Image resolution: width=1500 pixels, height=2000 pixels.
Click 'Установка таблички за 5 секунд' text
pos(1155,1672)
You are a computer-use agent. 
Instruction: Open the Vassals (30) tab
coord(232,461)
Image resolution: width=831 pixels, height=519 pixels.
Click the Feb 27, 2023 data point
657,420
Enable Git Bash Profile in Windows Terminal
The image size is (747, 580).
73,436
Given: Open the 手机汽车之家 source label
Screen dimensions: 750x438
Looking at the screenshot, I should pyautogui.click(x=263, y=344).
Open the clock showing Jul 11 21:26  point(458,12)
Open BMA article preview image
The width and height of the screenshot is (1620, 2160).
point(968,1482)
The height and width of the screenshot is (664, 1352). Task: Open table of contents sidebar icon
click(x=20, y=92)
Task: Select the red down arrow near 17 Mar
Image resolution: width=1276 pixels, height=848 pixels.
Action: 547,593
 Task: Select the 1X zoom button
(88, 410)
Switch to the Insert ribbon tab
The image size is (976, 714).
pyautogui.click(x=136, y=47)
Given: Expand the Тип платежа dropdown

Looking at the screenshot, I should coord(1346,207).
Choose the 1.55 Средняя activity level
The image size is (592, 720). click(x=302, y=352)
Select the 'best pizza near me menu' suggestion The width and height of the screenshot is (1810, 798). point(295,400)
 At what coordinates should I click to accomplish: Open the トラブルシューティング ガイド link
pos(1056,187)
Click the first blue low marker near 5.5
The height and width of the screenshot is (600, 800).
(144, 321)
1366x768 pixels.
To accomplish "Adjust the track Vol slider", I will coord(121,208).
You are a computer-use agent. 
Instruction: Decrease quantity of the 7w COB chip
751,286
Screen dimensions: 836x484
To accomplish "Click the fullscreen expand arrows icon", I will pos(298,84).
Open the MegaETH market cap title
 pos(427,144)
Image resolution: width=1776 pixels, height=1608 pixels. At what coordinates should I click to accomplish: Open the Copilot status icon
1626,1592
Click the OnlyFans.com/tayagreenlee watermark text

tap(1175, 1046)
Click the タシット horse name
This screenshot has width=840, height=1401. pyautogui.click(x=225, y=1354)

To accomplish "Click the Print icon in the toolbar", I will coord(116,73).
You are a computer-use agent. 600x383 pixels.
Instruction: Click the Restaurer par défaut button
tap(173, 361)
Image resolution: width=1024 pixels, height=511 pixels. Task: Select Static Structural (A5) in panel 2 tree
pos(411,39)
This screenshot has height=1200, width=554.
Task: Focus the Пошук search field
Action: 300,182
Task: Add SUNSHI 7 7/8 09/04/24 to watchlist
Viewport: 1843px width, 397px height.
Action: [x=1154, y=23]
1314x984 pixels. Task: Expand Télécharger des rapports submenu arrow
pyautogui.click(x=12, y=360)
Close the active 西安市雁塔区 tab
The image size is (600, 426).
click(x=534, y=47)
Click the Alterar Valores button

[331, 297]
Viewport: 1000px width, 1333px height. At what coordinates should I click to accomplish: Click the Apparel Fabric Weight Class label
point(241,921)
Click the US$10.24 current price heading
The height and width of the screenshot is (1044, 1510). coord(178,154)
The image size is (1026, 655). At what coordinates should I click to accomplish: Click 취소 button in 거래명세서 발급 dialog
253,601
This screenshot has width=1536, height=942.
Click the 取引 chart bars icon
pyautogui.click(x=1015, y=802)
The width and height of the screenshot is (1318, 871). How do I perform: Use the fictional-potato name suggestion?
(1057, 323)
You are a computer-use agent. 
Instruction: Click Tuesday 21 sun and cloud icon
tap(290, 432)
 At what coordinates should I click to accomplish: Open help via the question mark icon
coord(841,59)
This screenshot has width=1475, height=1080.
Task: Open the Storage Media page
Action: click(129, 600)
- - - -
Exercise instructions
Return the opening line of the data and every line after it through the line containing "Given: Open the 手机汽车之家 source label", please, exactly as written and with nothing added.

The completed task
Image resolution: width=1500 pixels, height=2000 pixels.
Click 'Установка таблички за 5 секунд' text
pos(1155,1672)
You are a computer-use agent. 
Instruction: Open the Vassals (30) tab
coord(232,461)
Image resolution: width=831 pixels, height=519 pixels.
Click the Feb 27, 2023 data point
657,420
Enable Git Bash Profile in Windows Terminal
The image size is (747, 580).
73,436
Given: Open the 手机汽车之家 source label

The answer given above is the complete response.